Покуда он говорил, звук его голоса и его ласковый взгляд доставляли мне такую радость, какой я прежде не испытывала. Я не завидовала ни одной девушке, счастливой в своем возлюбленном, ни одной невесте, счастливой в женихе, ни жене, счастливой в муже. Мне довольно было его добровольной, щедро предлагаемой дружбы. Если только на него можно положиться (а мне так казалось), чего мне еще желать? Но если все развеется, как сон и как уже было однажды?..
— Qu'est-ce donc? Что с вами? — спросил он, прочтя на лице моем отражение этой тайной заботы. Я ему в ней призналась. И после минутного молчания он задумчиво улыбнулся и открыл мне, что подобный же страх — как бы я не наскучила им из-за вспыльчивого, несносного его нрава — преследовал его не один день и даже не один месяц.
От этих слов я совсем приободрилась. Я осмелилась его успокоить. Он не только допустил эти уверения, но попросил их повторить. Я испытывала радость, странную радость, видя его утешенным, довольным, спокойным. Вчера еще я не поверила бы, что жизнь может подарить мне такие мгновения. Сколько раз судьба судила мне видеть исполнение самых печальных моих ожиданий. Но наблюдать, как нежданная, нечаянная радость близится, воплощается, сбывается в мгновение ока, мне не приходилось еще никогда.
— Люси, — спросил мосье Поль тихим голосом, не выпуская моей руки, видели вы портрет в будуаре старого дома?
— Да. Писанный прямо на стене.
— Портрет монахини?
— Да.
— Слышали вы ее историю?
— Да.
— А помните, что мы с вами видели тогда вместе в саду?
— Никогда этого не забуду.
— А вы не находите между ними связи? Или это, по-вашему, безумие?
— Я вспомнила привидение, взглянув на портрет, — сказала я. И не солгала.

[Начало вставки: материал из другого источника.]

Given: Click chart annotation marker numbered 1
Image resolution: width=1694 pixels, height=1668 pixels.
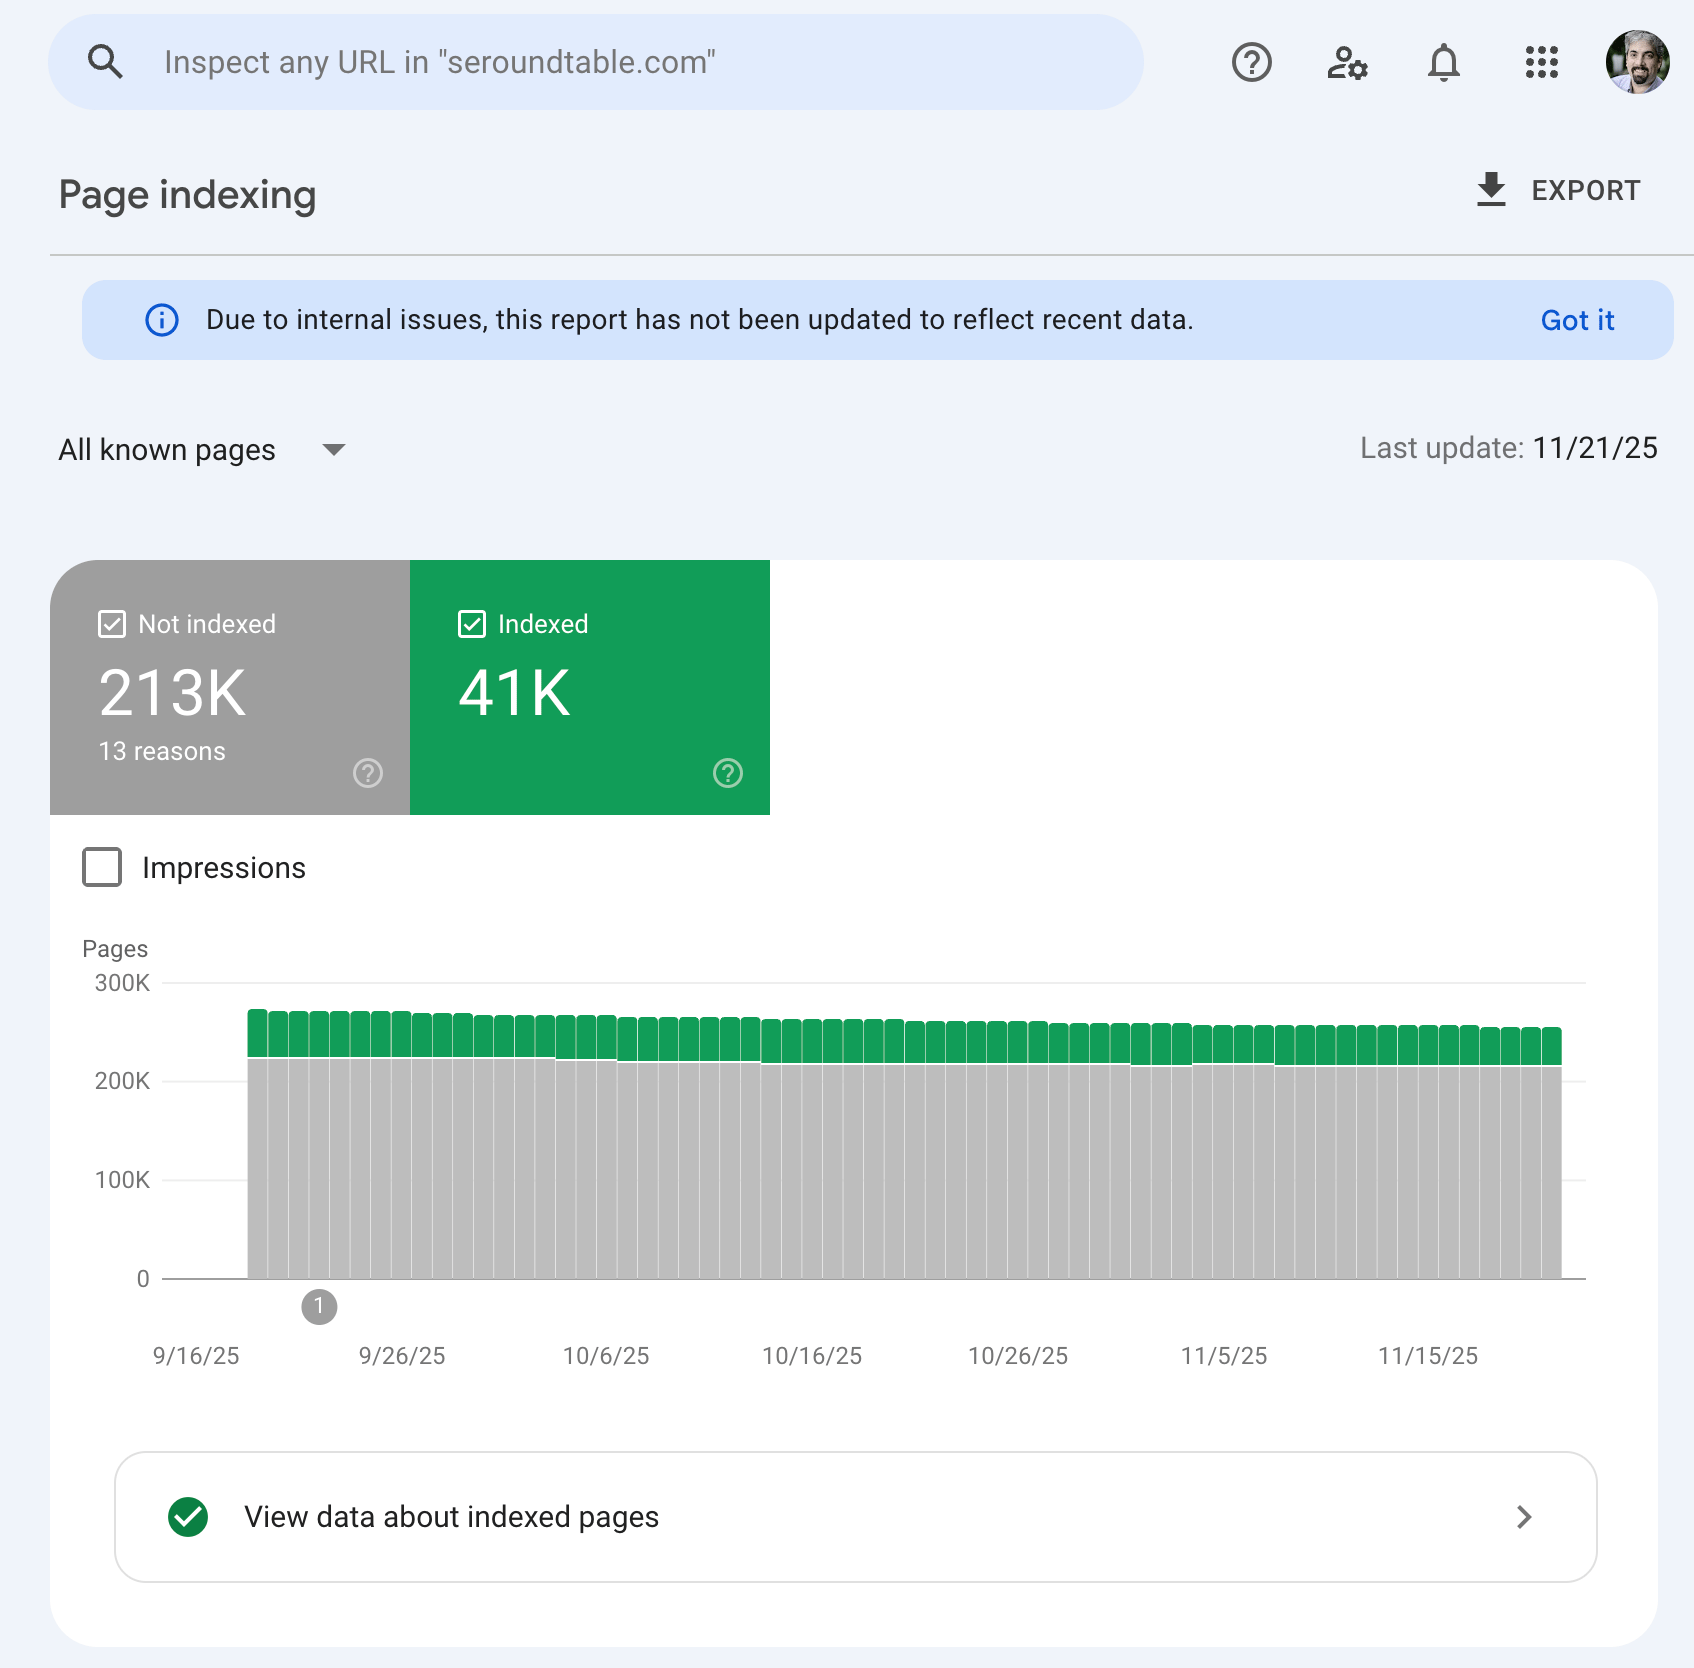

— И вы не вообразили, надеюсь, — продолжал он, — будто святая на небесах тревожит себя земным соперничеством? Протестанты редко бывают суеверны; вы-то не станете предаваться столь мрачным фантазиям?
— Я уж и не знаю, что думать; но, полагаю, в один прекрасный день этим чудесам сыщется вполне естественное объяснение.
— Истинно так. К тому же зачем доброй женщине, а тем более чистому, блаженному духу мешать дружбе, подобной нашей?
Не успела я еще найтись с ответом, к нам влетела розовая и стремительная Фифина Бек, возгласив, что меня зовут. Мать ее собралась навестить некое английское семейство и нуждалась в моих услугах переводчицы. Вторжение оказалось ко времени. «Довлеет дневи злоба его».[421] Этому дню довлело добро. Жаль только, я не успела спросить мосье Поля, родились ли те «мрачные фантазии», против которых он меня предостерегал, в собственной его голове.
Глава XXXVI
ЯБЛОКО РАЗДОРА
Не одно только вторжение Фифины Бек мешало нам тотчас скрепить дружеский договор. За нами надзирало недреманное око: католическая церковь ревниво следила за своим сыном сквозь оконце, подле которого я однажды преклоняла колени и к которому все более тянуло мосье Эманюеля — сквозь оконце исповедальни.
«Отчего тебе так захотелось подружиться с мосье Полем? — спросит читатель. — Разве не стал он уже давно твоим другом? И разве не доказывал он уже столько раз своего к тебе пристрастия?»